** begin **

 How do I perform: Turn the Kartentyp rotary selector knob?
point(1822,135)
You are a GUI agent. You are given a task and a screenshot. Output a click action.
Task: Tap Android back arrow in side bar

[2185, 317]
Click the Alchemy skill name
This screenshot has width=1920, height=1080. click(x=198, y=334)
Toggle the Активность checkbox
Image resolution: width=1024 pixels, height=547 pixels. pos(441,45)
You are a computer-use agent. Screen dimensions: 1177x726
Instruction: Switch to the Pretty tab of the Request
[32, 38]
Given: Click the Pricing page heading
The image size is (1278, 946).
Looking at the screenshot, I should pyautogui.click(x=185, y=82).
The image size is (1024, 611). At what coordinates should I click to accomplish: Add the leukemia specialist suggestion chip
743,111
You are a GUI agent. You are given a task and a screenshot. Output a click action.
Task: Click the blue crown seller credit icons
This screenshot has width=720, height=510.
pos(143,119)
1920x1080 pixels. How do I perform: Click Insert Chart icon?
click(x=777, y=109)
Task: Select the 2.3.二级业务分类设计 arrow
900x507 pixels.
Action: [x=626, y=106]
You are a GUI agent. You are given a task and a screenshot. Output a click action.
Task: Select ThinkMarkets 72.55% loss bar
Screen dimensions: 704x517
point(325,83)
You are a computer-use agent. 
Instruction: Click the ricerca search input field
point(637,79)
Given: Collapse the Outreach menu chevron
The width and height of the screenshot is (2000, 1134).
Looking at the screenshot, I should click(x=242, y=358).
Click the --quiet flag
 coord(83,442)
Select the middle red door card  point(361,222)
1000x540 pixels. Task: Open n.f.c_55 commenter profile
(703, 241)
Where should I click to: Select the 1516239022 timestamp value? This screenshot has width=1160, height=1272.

** end **

*Prompt*
Format every row above as a JSON list of strings, one string per line, leaving out blank lines.

*Exercise solution*
[
  " How do I perform: Turn the Kartentyp rotary selector knob?",
  "point(1822,135)",
  "You are a GUI agent. You are given a task and a screenshot. Output a click action.",
  "Task: Tap Android back arrow in side bar",
  "[2185, 317]",
  "Click the Alchemy skill name",
  "This screenshot has width=1920, height=1080. click(x=198, y=334)",
  "Toggle the Активность checkbox",
  "Image resolution: width=1024 pixels, height=547 pixels. pos(441,45)",
  "You are a computer-use agent. Screen dimensions: 1177x726",
  "Instruction: Switch to the Pretty tab of the Request",
  "[32, 38]",
  "Given: Click the Pricing page heading",
  "The image size is (1278, 946).",
  "Looking at the screenshot, I should pyautogui.click(x=185, y=82).",
  "The image size is (1024, 611). At what coordinates should I click to accomplish: Add the leukemia specialist suggestion chip",
  "743,111",
  "You are a GUI agent. You are given a task and a screenshot. Output a click action.",
  "Task: Click the blue crown seller credit icons",
  "This screenshot has width=720, height=510.",
  "pos(143,119)",
  "1920x1080 pixels. How do I perform: Click Insert Chart icon?",
  "click(x=777, y=109)",
  "Task: Select the 2.3.二级业务分类设计 arrow",
  "900x507 pixels.",
  "Action: [x=626, y=106]",
  "You are a GUI agent. You are given a task and a screenshot. Output a click action.",
  "Task: Select ThinkMarkets 72.55% loss bar",
  "Screen dimensions: 704x517",
  "point(325,83)",
  "You are a computer-use agent. ",
  "Instruction: Click the ricerca search input field",
  "point(637,79)",
  "Given: Collapse the Outreach menu chevron",
  "The width and height of the screenshot is (2000, 1134).",
  "Looking at the screenshot, I should click(x=242, y=358).",
  "Click the --quiet flag",
  " coord(83,442)",
  "Select the middle red door card  point(361,222)",
  "1000x540 pixels. Task: Open n.f.c_55 commenter profile",
  "(703, 241)",
  "Where should I click to: Select the 1516239022 timestamp value? This screenshot has width=1160, height=1272."
]